At $5,100, there was finally a Carbon Turbo Levo at the price I was willing to pay, and I was ready to pull the trigger. In hindsight though, I should have spent a bit more time considering the next model in the lineup, the Turbo Levo Comp Carbon, (a bike I’ve ridden, as my brother owns one) which was also on sale (from $9,000) for $6,749.
Alternatively, the Turbo Levo Comp Carbon in alloy would have been a more affordable option. But… carbon.
The parts it came equipped with in to meet the lower retail price are lackluster. That was expected, and I planned to replace them all. The regrets come from the two components that aren’t so easy to replace — the TCU and the battery.
Turbo Levo Carbon vs Turbo Levo Carbon Comp — Buyer’s Remorse is real
I could have taken home the Turbo Levo Comp Carbon for another $1,650. Though it was the $5k price tag that convinced me it was finally the time to buy, I wish I had spent a bit more time considering my options.
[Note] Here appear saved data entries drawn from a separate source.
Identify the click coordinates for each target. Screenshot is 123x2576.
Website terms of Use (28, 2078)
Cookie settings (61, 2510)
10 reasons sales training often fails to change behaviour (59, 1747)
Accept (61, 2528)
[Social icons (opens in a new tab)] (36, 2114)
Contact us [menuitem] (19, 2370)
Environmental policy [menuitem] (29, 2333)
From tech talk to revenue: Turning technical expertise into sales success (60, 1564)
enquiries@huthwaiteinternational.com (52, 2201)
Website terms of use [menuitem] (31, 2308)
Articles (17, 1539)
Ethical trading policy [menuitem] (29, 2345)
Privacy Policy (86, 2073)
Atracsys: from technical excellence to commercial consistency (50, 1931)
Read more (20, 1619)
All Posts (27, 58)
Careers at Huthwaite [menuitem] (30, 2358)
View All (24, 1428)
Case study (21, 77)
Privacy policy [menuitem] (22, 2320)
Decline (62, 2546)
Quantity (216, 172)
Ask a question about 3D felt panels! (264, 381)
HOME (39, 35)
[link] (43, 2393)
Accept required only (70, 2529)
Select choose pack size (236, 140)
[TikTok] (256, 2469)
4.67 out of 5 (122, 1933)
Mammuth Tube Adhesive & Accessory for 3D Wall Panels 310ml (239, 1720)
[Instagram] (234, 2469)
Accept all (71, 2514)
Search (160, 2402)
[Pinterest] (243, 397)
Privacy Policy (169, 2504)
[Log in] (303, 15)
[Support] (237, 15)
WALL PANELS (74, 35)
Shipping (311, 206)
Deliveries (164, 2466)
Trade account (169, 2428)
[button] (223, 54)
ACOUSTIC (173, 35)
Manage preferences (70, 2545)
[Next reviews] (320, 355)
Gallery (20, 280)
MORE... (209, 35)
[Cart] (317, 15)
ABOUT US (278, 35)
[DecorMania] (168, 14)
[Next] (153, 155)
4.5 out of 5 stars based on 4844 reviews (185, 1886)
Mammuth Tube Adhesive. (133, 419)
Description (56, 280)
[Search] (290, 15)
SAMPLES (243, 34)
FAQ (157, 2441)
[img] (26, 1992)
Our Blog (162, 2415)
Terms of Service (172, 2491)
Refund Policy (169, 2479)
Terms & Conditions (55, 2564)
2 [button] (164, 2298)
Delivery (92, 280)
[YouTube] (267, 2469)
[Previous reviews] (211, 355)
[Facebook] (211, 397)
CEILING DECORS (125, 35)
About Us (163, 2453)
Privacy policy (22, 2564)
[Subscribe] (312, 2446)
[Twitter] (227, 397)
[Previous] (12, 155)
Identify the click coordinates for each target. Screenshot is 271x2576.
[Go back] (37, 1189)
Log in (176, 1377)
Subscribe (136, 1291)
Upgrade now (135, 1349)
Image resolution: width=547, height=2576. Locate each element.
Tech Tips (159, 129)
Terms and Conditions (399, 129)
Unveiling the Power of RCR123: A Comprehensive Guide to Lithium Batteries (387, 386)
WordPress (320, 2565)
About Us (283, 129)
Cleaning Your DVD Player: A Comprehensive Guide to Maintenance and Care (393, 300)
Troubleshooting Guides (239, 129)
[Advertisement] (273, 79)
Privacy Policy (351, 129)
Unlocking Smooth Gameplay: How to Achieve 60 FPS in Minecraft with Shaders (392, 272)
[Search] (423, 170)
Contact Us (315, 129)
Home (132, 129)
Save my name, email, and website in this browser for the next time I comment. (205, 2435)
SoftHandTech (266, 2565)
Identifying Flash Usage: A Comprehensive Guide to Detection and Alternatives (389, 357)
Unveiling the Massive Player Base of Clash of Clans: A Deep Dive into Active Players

The most important upgrades from the base Turbo Levo Carbon are the TCU unit and a 700 Wh battery, (from the 500 Wh battery) which appear to be carry-over components from the generation 2 Levo.
Buying the 700 Wh Turbo Levo Gen 3 battery pack sells for $1,299. The MasterMind TCU would cost you even more. IF you could upgrade to it, which from my understanding, would require also replacing a host of other wiring components – basically everyone I’ve asked about it, saidDon’t’t do it.”
It’s not that bad
On the bright side, having been on long all-day rides with my brother astride his Turbo Levo Comp, there’s no perceptible performance difference between the two TCU units other than I don’t have the bells and whistles. I don’t get a speedometer, (which I miss from my Norco Sight VLT) but I could always add an aftermarket unit.
The big differences between the two models on the trail come down to the 500 Wh battery vs the 700. On a big ride, I need to pay attention to how much I’m using boost mode and work a bit harder in order to end the ride with the same amount of power.
Ironically, my brother and I were recently leading an e-bike ride on ATCA at MBO (we’re Ride Guides for MBO) with several riders who were on demo eMTBs from a competing brand. Even with my 500Wh battery, I made it back to camp with a bar to spare. My brother on his comp carbon with the 700Wh had about the same but had been enjoying boost mode far more often. Two of the riders astride the other brand ran out of battery; we did not.
So while I’m feeling a bit of buyer’s remorse, (I’m still paying down the bike as I financed it) I’m glad I have the bike — after I replaced well, everything —it’s super fun to ride. And I probably wouldn’t have pulled the trigger for a seven thousand + dollar e-bike, as I still have sticker shock with that number.